NADPH Oxidase Inhibition Promotes Brain Resilience by Attenuating Tauopathy and Neuroinflammation in Alzheimer's Disease.

Abstract

Alzheimer's disease (AD) associates closely associated with the activation of NADPH oxidase (Nox) isozymes. CRB-2131, a novel oxadiazole derivative, is identified as a potently suppresses Nox isozymes. It inhibits reactive oxygen species production (ROS) by hippocampal neuronal and microglial cells and reduces microglial activation. Prophylactic (starting at 3.5 months of age) and therapeutic (starting at 6 months of age) oral administration with CRB-2131 for 10 weeks in 5XFAD mice reduced hippocampal superoxide levels, lipid peroxidation, Tau phosphorylation, and neuroinflammation.

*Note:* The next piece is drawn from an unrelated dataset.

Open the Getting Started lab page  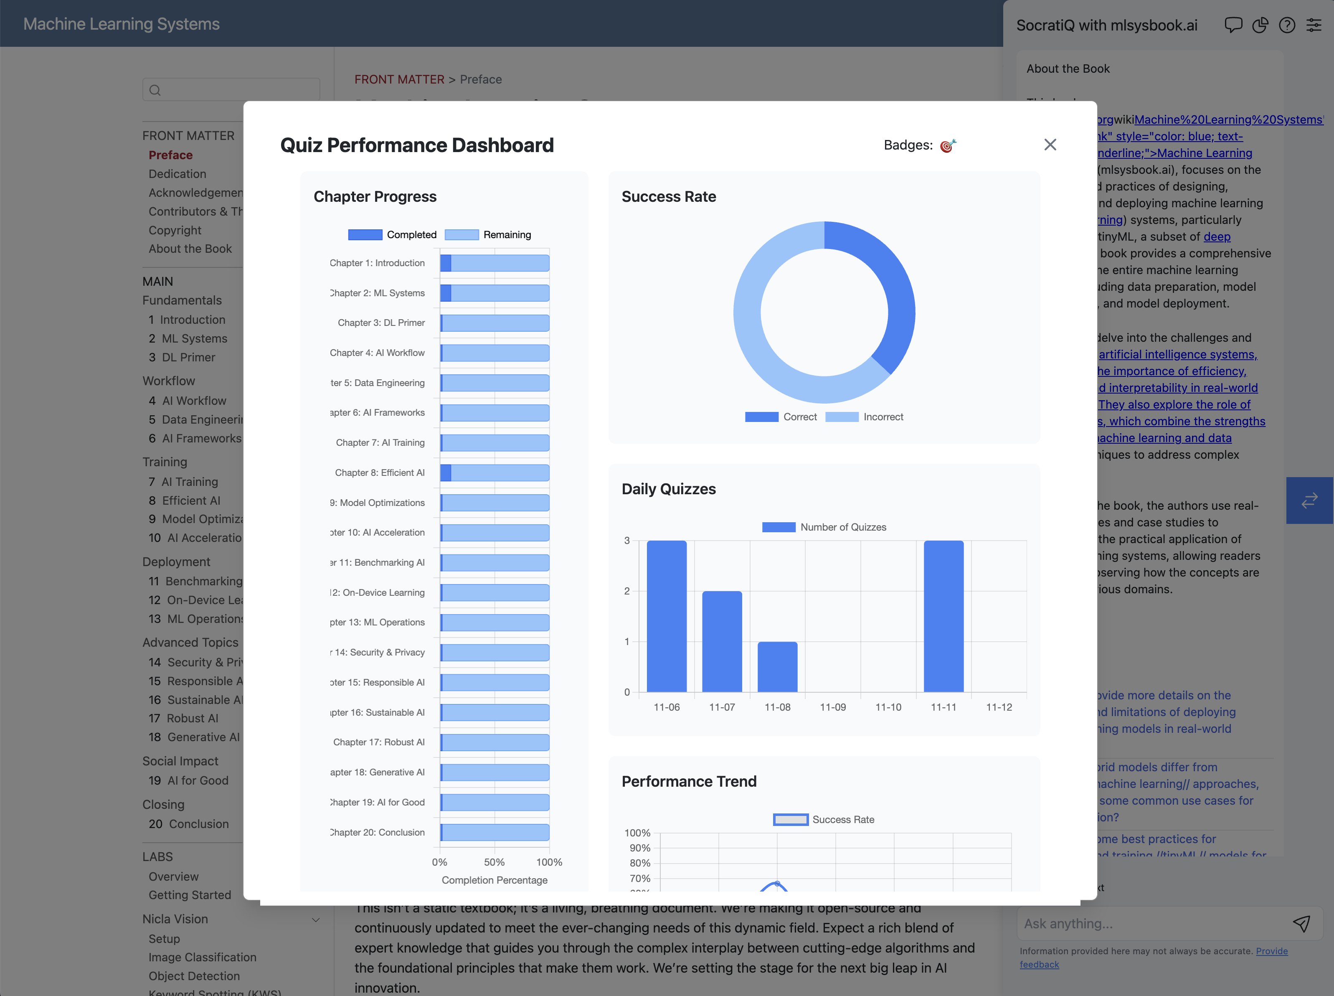pyautogui.click(x=190, y=895)
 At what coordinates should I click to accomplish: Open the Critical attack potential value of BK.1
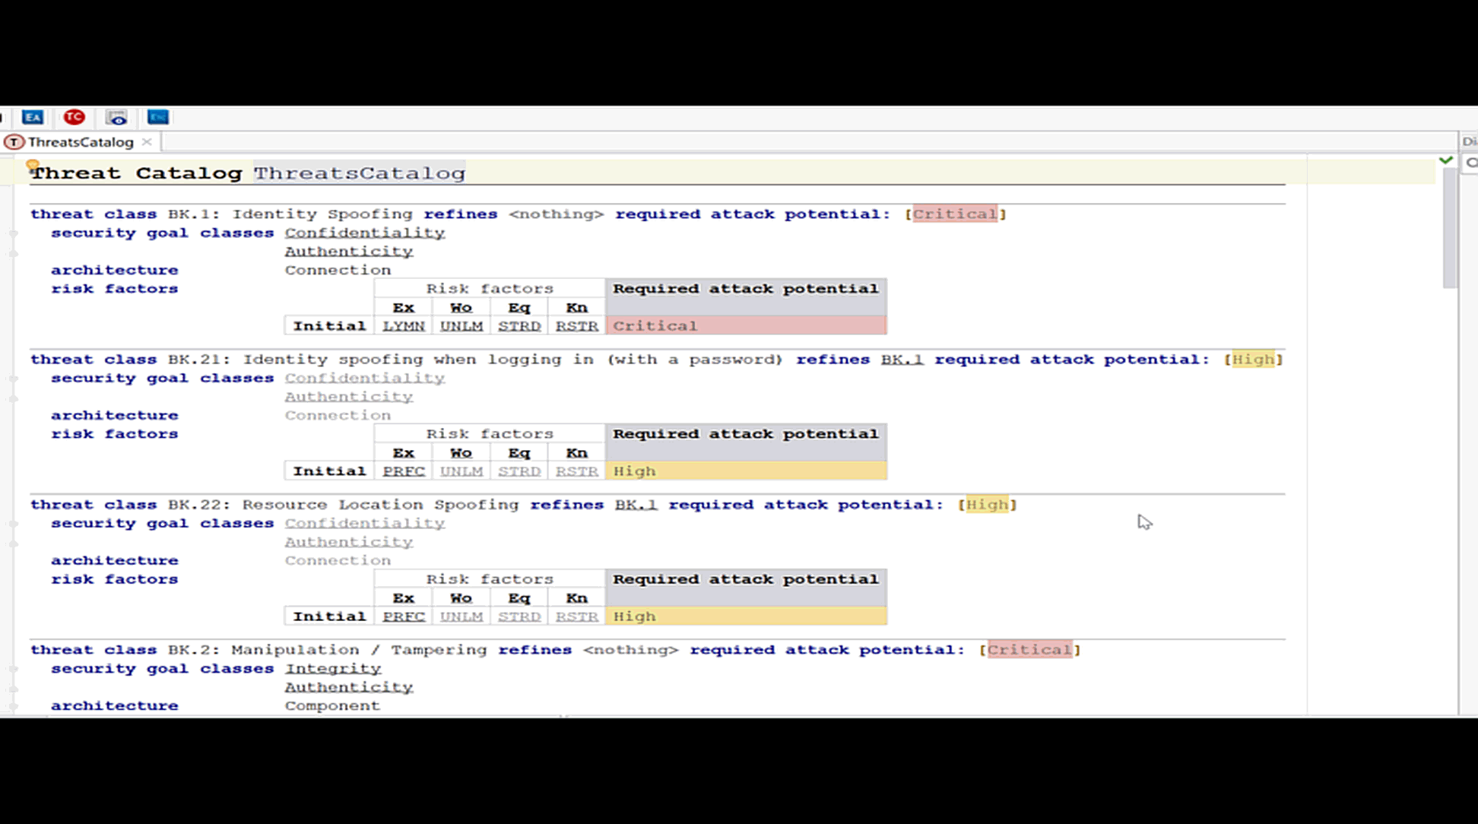[956, 214]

Prophylactic and therapeutic CRB-2131 treatment of 5XFAD mice restored their impaired cognition as shown by the novel-object recognition, Y-maze, and Morris water-maze tests. CRB-2131 treatment increased mature neurons, reduced apoptotic mature neurons, and elevated immature neurons in the hippocampus. Positron-emission tomography/computed-tomography imaging confirmed that CRB-2131 stimulated neuronal regeneration. CRB-2131 suppresses brain oxidation, tauopathy, and neuroinflammation, thereby preventing mature neuron death and promoting neuron regeneration. Ultimately, this fosters a resilient brain and protects cognition.